I have no problem with the Packers not wanting to commit to a contract offer over the phone to a guy they've never met, but I also understand where an NFL player doesn't want to get on a plane if a team isn't serious. This passage from Pete Dougherty is particularly telling:
Earlier Sunday, before the deal was finished, Canty’s agent, Brad Blank, said the Packers were in the running to sign his client on Sunday. But Packers General Manager Ted Thompson wouldn’t commit to a ballpark offer before meeting Canty face-to-face and having his medical staff give him a physical examination.
Canty, on the other hand, wasn’t going to travel to Green Bay while negotiating with the Giants unless he had an assurance the Packers’ offer would be competitive. It’s unclear whether Thompson would have offered Canty a similar or better deal if a meeting in Green Bay had gone well, or whether he would have considered the Giants’ offer beyond his threshold.
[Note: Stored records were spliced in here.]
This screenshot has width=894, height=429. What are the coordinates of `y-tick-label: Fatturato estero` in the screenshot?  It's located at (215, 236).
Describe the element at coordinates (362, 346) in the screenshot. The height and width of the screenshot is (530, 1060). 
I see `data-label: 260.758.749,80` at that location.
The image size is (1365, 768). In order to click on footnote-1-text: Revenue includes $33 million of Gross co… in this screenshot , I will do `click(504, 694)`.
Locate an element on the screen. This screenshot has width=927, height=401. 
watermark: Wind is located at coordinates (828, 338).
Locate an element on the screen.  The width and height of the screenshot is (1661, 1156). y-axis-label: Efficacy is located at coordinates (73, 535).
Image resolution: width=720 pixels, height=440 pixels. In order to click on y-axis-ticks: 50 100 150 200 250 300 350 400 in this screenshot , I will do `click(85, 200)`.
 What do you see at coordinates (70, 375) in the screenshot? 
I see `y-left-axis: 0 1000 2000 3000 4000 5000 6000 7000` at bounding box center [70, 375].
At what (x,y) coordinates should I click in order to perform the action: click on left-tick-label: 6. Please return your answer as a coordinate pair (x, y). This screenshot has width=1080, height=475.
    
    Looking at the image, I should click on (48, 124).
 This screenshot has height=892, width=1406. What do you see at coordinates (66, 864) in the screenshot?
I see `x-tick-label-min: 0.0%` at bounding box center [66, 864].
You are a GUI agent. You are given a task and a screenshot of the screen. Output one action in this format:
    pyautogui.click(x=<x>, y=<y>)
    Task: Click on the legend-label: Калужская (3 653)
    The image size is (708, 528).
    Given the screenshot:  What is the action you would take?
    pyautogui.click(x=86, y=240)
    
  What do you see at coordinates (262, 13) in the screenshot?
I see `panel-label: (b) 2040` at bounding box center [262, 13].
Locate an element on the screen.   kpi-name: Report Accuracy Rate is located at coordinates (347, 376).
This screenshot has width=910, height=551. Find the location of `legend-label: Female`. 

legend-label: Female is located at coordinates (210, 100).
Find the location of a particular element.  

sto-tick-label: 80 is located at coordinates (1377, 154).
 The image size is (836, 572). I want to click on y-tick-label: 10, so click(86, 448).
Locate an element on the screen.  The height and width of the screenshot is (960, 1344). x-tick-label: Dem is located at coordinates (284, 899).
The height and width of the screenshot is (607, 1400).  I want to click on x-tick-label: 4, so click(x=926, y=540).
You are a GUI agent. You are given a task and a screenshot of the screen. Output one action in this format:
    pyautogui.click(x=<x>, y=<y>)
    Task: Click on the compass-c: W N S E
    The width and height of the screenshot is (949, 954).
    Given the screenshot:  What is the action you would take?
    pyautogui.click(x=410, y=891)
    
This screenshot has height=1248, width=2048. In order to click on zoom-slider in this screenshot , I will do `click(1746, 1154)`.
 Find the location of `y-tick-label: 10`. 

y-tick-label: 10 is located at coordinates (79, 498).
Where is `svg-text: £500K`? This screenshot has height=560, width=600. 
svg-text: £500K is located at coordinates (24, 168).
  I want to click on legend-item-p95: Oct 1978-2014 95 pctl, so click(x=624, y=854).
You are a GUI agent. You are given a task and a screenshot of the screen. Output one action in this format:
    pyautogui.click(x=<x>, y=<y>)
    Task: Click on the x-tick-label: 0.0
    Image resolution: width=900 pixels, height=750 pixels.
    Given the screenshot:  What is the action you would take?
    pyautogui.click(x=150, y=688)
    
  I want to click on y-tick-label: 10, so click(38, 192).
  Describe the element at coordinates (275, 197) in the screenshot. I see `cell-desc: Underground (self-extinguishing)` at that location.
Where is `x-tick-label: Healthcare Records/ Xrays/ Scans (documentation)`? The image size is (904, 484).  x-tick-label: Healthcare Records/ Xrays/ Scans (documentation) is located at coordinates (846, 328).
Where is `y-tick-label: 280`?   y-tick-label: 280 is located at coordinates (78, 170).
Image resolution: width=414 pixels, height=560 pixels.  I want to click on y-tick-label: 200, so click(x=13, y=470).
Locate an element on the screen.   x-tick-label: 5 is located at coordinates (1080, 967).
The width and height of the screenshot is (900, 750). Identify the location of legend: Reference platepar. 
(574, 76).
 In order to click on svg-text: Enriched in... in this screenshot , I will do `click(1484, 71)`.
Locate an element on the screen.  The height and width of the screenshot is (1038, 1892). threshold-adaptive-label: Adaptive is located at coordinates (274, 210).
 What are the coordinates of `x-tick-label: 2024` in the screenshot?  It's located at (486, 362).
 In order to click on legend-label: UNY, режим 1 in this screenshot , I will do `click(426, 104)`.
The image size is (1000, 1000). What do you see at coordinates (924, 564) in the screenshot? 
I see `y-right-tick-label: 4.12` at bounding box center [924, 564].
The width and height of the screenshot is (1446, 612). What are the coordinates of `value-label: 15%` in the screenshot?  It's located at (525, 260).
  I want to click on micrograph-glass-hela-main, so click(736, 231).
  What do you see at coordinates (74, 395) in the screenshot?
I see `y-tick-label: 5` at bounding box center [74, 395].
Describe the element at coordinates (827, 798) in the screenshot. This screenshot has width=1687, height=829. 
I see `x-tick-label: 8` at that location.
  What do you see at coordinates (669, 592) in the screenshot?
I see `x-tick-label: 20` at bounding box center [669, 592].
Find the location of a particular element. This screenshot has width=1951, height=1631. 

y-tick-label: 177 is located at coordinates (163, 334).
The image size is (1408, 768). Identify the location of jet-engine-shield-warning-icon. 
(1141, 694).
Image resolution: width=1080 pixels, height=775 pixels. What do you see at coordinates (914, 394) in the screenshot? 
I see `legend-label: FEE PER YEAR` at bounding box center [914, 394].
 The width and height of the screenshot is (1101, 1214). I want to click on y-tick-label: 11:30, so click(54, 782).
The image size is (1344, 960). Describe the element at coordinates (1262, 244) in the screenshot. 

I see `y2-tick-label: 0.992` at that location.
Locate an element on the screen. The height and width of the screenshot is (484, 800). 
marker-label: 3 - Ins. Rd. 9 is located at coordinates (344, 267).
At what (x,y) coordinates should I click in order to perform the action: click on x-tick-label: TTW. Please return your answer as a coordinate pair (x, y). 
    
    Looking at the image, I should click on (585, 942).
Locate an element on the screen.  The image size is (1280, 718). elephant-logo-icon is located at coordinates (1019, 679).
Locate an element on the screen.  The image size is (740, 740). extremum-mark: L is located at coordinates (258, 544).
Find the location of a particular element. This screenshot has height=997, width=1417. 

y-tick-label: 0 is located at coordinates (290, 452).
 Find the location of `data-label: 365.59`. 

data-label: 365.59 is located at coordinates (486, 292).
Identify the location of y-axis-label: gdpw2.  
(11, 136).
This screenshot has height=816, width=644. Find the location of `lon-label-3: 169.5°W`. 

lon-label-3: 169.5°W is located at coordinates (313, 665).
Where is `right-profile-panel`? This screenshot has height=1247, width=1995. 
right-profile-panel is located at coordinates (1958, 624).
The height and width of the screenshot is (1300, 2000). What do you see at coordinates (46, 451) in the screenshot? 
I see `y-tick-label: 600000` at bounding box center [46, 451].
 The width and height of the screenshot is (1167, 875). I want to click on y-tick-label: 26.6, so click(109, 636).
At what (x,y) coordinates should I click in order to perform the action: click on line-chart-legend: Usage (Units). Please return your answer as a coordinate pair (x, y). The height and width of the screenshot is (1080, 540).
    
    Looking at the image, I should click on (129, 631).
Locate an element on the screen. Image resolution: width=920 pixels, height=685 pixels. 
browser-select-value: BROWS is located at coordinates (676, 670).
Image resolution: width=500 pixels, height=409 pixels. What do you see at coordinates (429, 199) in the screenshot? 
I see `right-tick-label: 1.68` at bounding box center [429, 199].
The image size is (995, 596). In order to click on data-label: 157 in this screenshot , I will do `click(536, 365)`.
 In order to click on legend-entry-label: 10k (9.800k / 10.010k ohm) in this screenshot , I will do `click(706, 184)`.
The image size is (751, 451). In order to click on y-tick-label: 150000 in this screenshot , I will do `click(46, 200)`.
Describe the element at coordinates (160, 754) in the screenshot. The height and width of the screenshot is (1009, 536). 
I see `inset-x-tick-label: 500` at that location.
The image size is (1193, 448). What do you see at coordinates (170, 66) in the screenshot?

At first blush the bolded might seem rediculous. Of course the Packers' offer would be competitive, right? Then you remember the way Thompson inexplicably low-balled Ryan Grant at the onset of negotiations last year and how Grant's agent made that very, very public knowledge. Now, I know the situation is completely different, but don't think players don't follow this sort of thing. They file it away. Canty was no doubt thinking "I am not going to get on a damn plane, fly to Hobbiton, in the middle of some snow storm, only for the Packers to come at me with some screwball figure. I want to know it's going to be worth my time."
Again, I completely understand the Packers' position here. My fear is that Thompson's reputation might be in the process of morphing from frugality to something worse. Nothing but a hunch of course, and I really, really hope I'm wrong.